Earlier this week, Tumblr released its annual Year in Review package, which showcases what its users have been discussing and searching for over on Tumblr the past year, and if you’ve been indulging in comfort and nostalgia, it turns out that you weren’t alone.
In a year when several of 2020’s major blockbusters—including Black Widow and Wonder Woman 1984—were sidelined because of the COVID-19 pandemic and others went to streaming, many Tumblr users largely looked toward older movies and franchises alongside the films that were released prior to the pandemic. That’s reflected in the list of top films, which includes everything from The Rise of Skywalker and Birds of Prey to Lord of the Rings and Twilight. Star Wars, in particular, had a stellar year on Tumblr, at least from a numbers standpoint.
Because Tumblr strips its data of user sentiment, it doesn’t know exactly how much of the posts and searches surrounding TROS or Reylo (which was the only heterosexual ship out of Tumblr’s top 10 ships) were positive or negative. But its stronghold over Tumblr’s Year in Review scope—which spans from Oct. 21, 2019, to Oct. 20, 2020—early on isn’t too surprising: Despite its 2019 debut, people couldn’t stop talking about Star Wars.

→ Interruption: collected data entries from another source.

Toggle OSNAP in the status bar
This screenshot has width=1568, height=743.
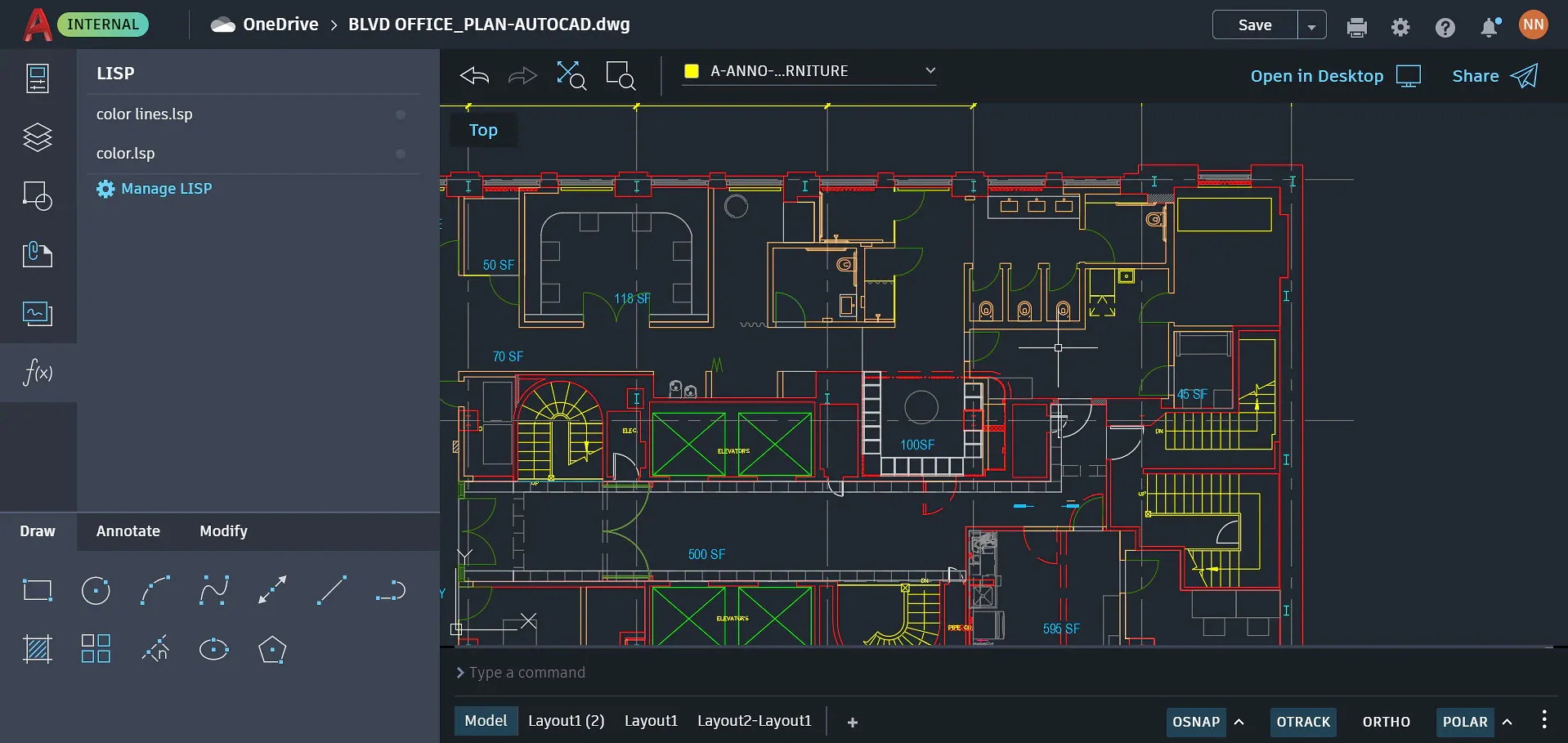[1194, 722]
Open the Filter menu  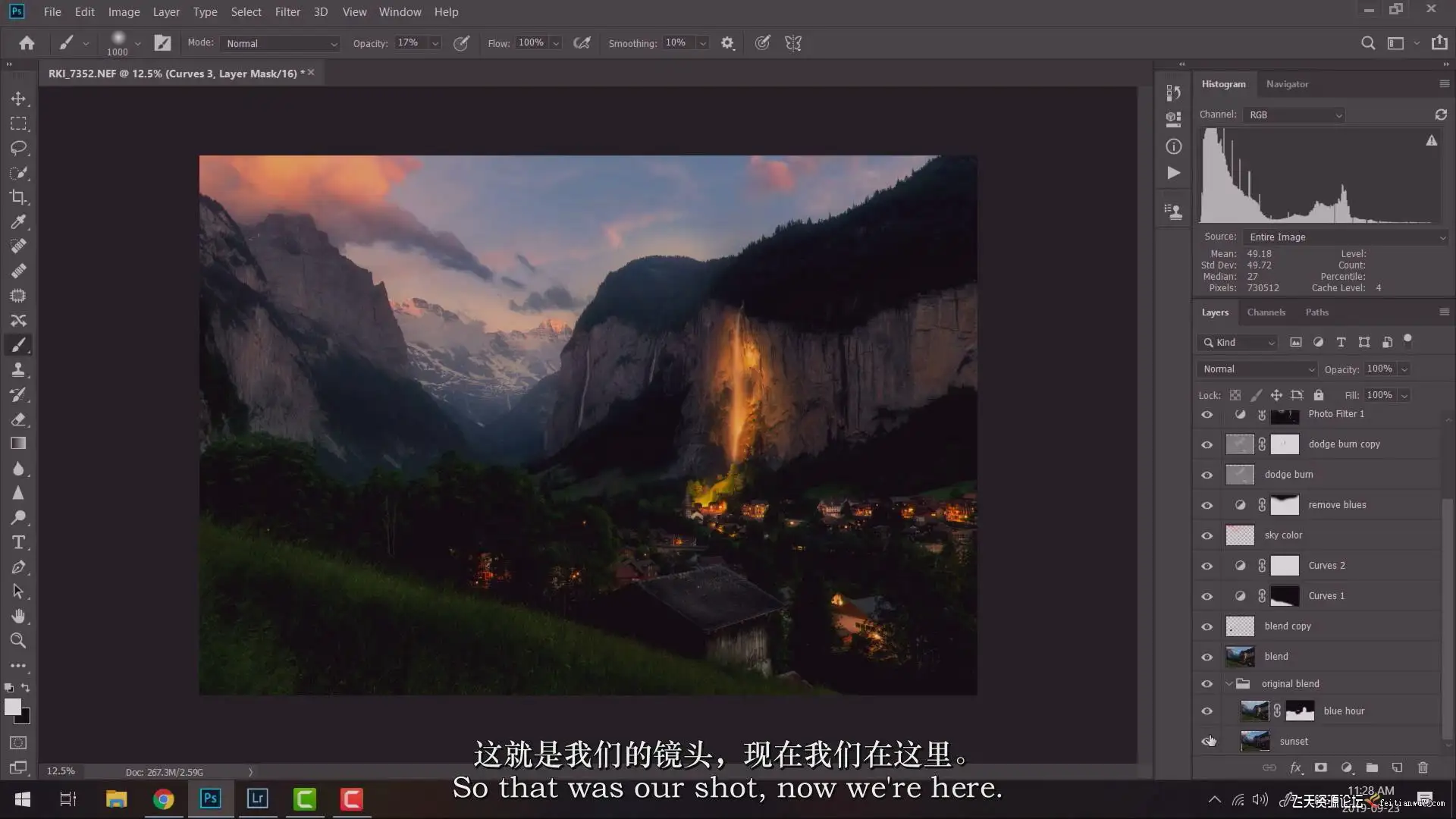(287, 12)
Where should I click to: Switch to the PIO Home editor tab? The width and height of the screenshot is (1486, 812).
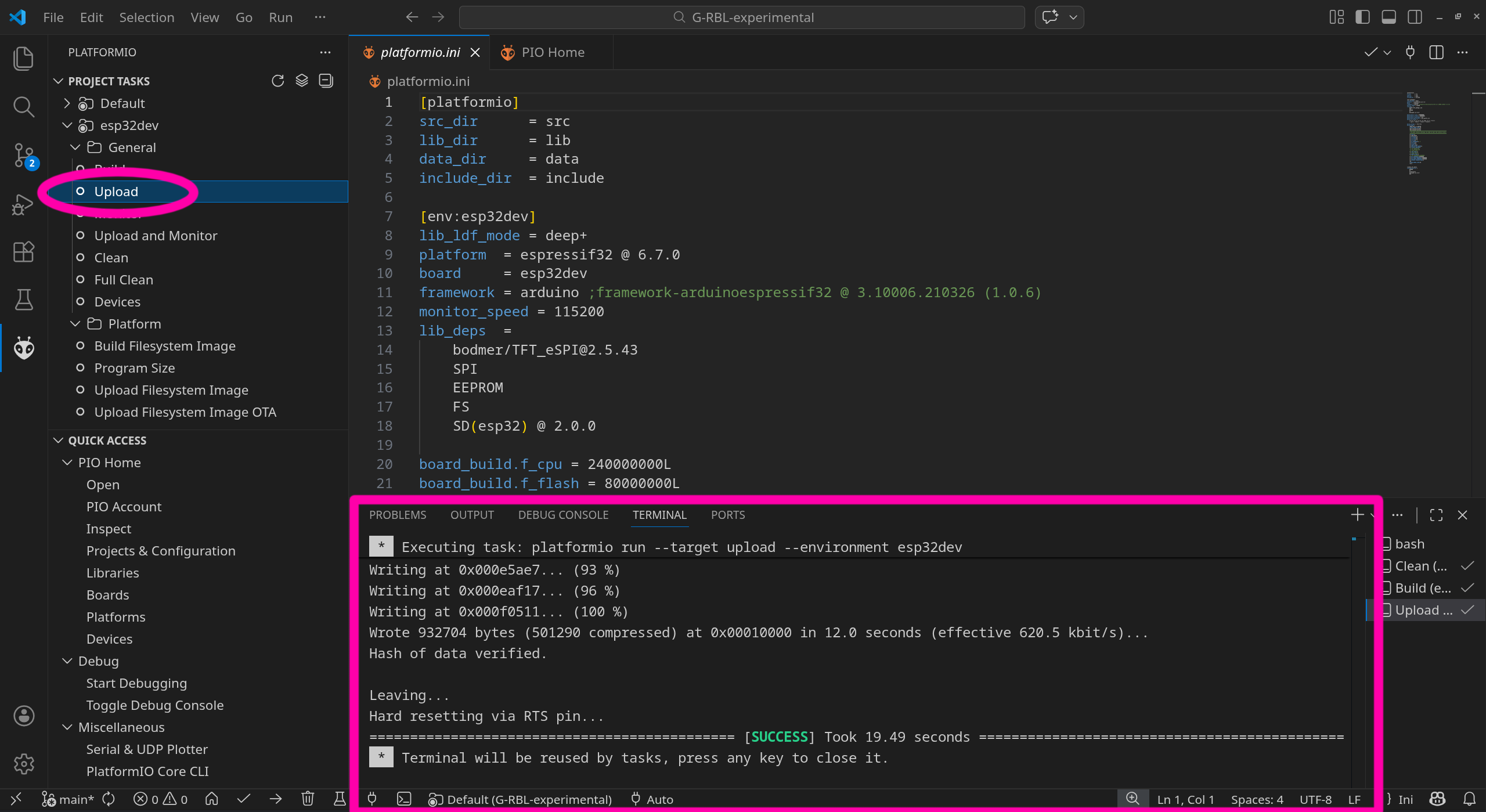pos(551,52)
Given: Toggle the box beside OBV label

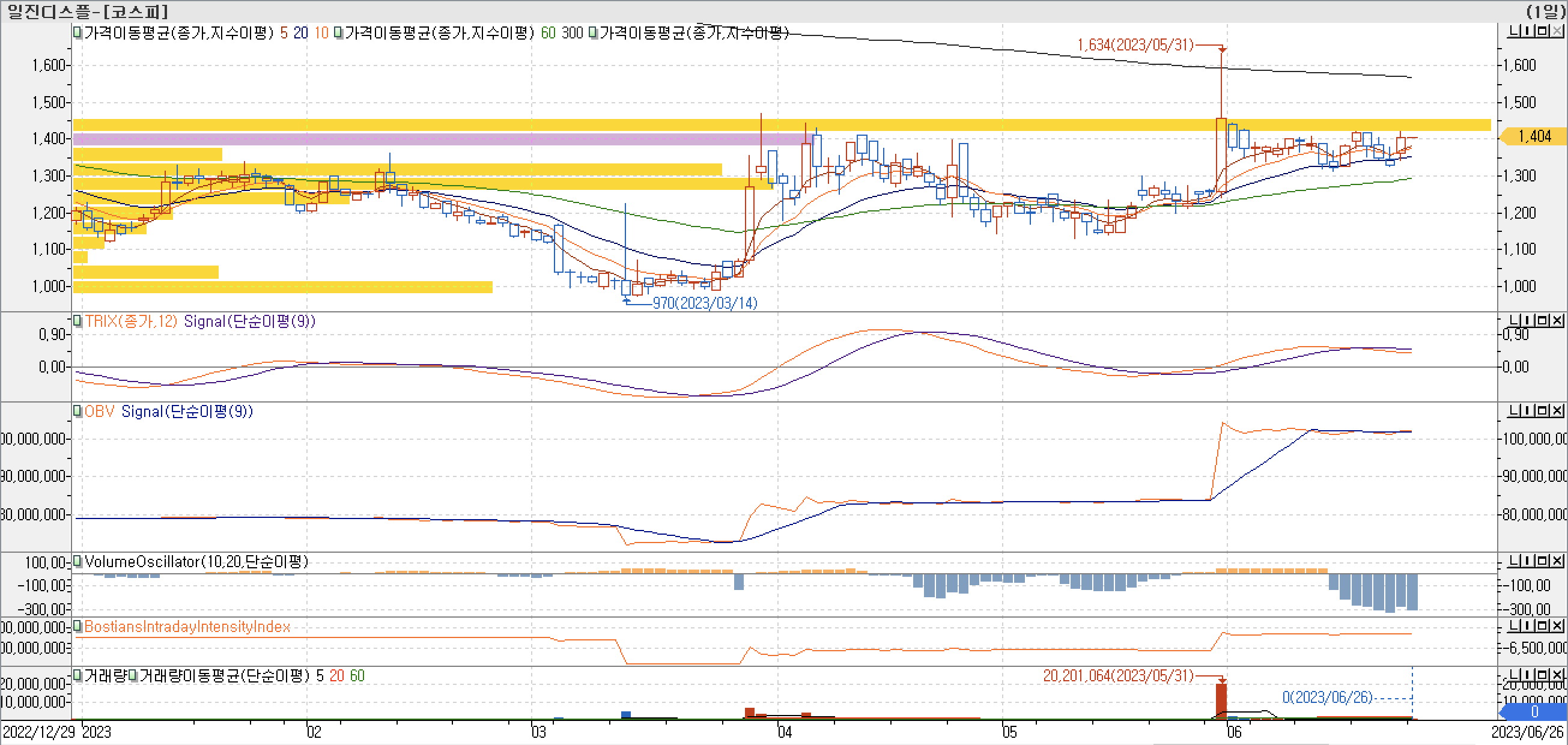Looking at the screenshot, I should [77, 411].

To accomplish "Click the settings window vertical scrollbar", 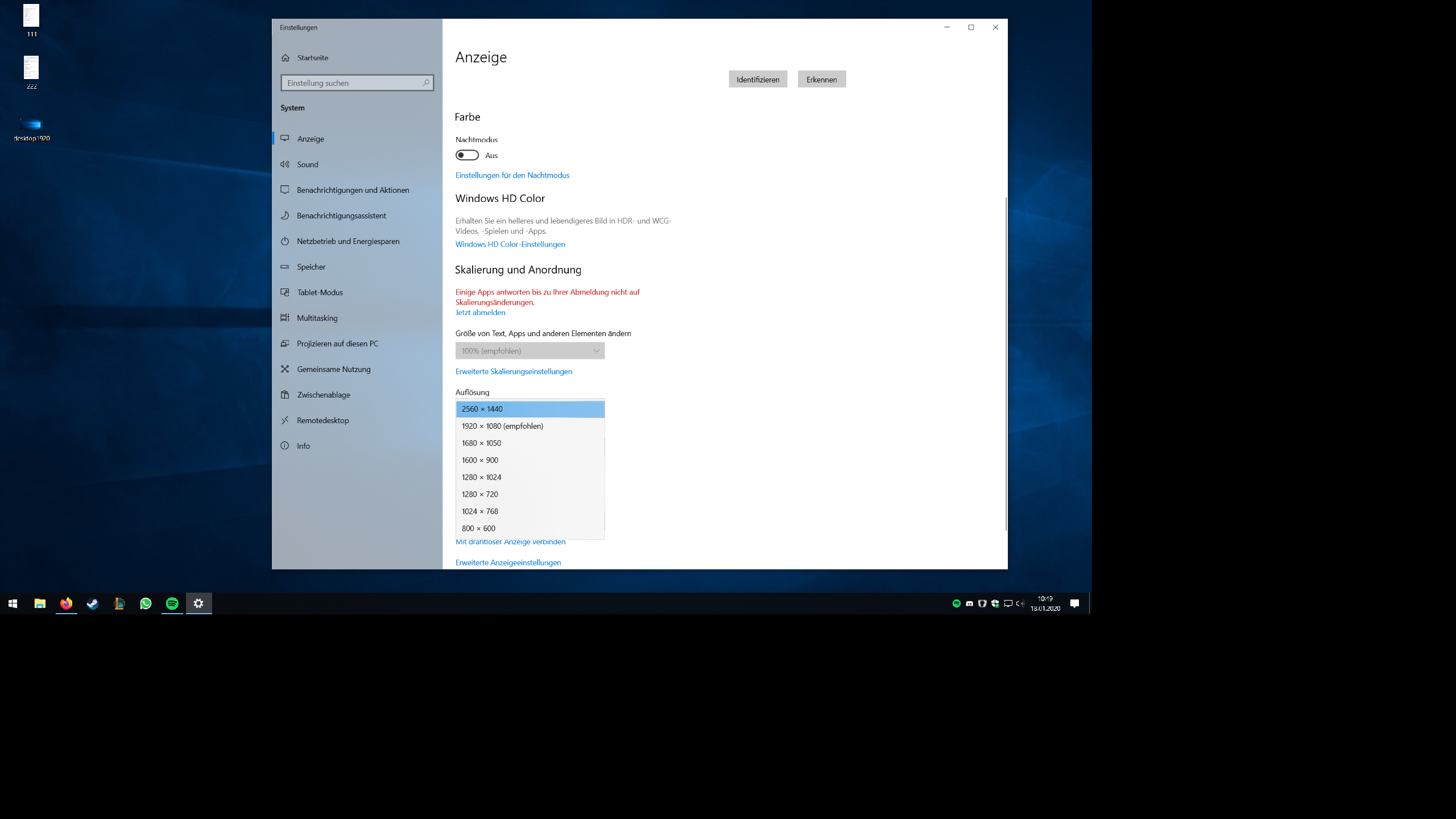I will (x=1006, y=364).
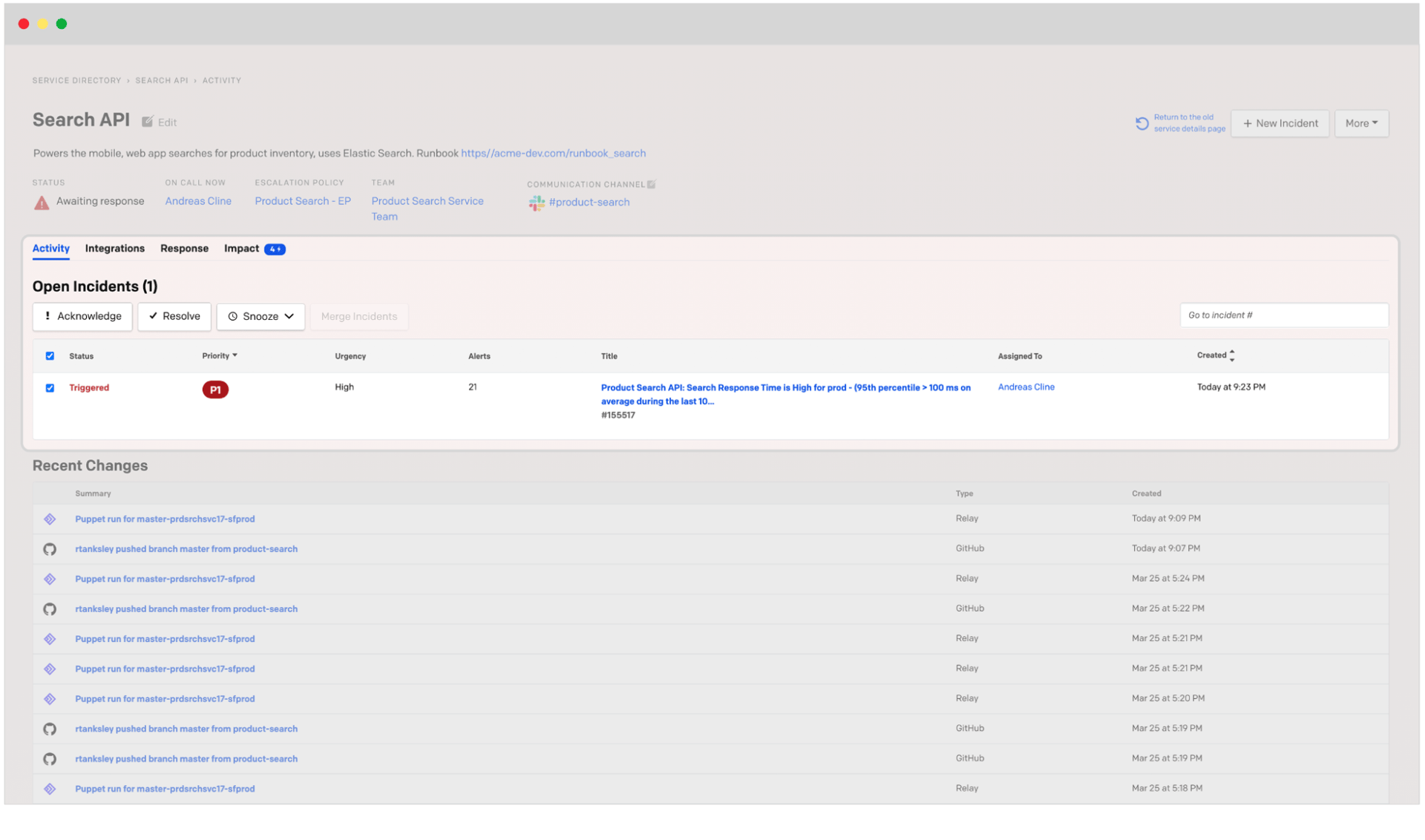Click the Slack icon next to #product-search
Screen dimensions: 1425x840
click(x=536, y=203)
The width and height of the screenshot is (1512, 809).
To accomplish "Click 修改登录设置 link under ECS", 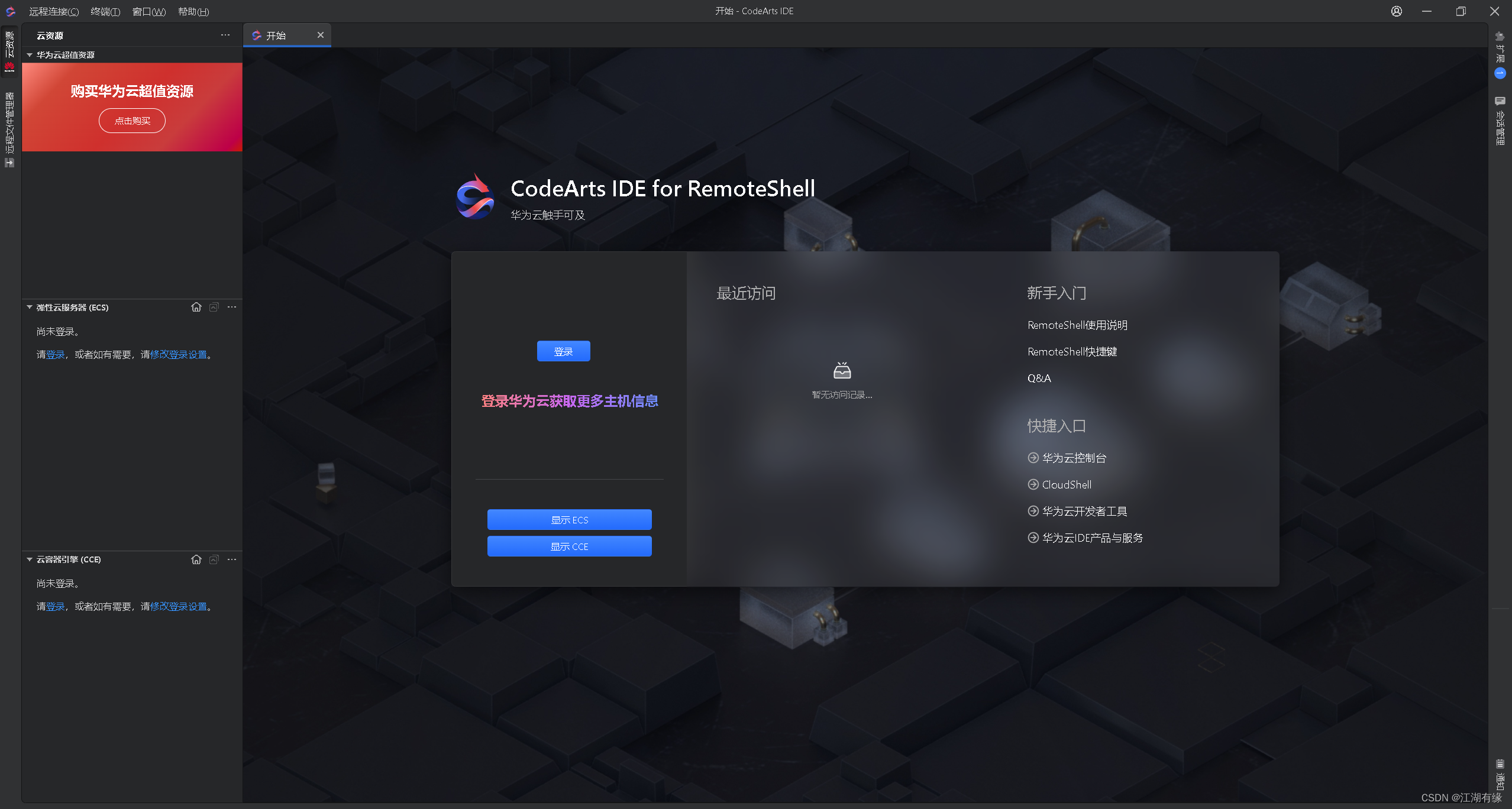I will [179, 355].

“Star Wars is one of those things where it’s such a massive property that it touches everything,” Amanda Brennan, Tumblr’s trend expert, told the Daily Dot. “Whether or not you’re in the fandom or tangential to the fandom, you’re probably going to be talking about it, to see what’s going on in the conversation. Searches count as well, so people are searching for it, and I feel like Reylo is one of those things that even if you don’t watch Star Wars, you probably have an opinion on it because it’s so polarizing.”
But much more of Tumblr’s Year in Review speaks to the current moment. Much of Tumblr’s lists were dominated by escapism and meaningful ways to connect. Brennan noted that while for most years, the most dominant thing on Tumblr was a show or movie, this year’s top entry in Animal Crossing was supreme because it “gave us this way to connect in a world when couldn’t really connect physically.”
You also have the reappearance of older properties emerging as top trends. Titles such as Animal Crossing and Lord of the Rings both tie into the now-popular cottagecore aesthetic. But with Tumblr’s younger audience (48% of Tumblr users are part of Gen Z), quarantine gave them a chance to explore something they might’ve missed when it aired, like Avatar: The Last Airbender, which was one of the most popular things on Tumblr in the past year after the show became available to stream on Netflix.
It also gave people the opportunity to reevaluate media they might’ve once written off or are now starting to embrace. Twilight is chief among them—and not just because of the publication of Midnight Sun in August; Tumblr noticed a spike in discussion around Twilight as early as March. And it’s not just from people making fun of Twilight.
“Something that’s a throughline of this year is rejecting cringe culture and being like, ‘screw it, I like Twilight and...I don’t care what people think, this is my comfort movie. I need my emotional support sparkly vampire,’” Brennan explained. “And I think that as we all were all forced to be at home with ourselves and to really start thinking through, ‘Oh, what are my values? Who am I at my core? You know what? If it’s Twilight, it’s Twilight and this is something that makes me happy.’”
For some people, comfort can come from what we already know. While some people like to turn toward escapism to find comfort in the uncertainty of the world, others lean more on existing dystopian stories; at certain points this year, it wasn’t hard to find sentiment online that we were living in a young adult dystopian novel. For example, Divergent, which came out in 2011, was one of Tumblr’s top books in 2020, and Suzanne Collins’ Hunger Games prequel wasn’t far behind.
As it turns out, there’s some comfort in revisiting a story where you already know the ending.
“Right now, we’re in a world where a major news event happens every two hours; it feels overwhelming,” Brennan explained. “We’ve seen so many posts being like, ‘Can we get out of this unprecedented time now, or this moment of history?’ And going back to these dystopian stories, you know what happens, there’s an ending, characters get through it.”
But as Brennan put it, there’s really a throughline how we choose to escape with our exploration of fantastical stories.
“And it’s the same thing with fantasy,” she added. “[The characters are] going through all of this weird stuff and they make it through mostly safely. So to have that kind of story where you can kind of escape the world a little bit but it’s still similar and you don’t feel as alone in this time where you can feel really isolated.”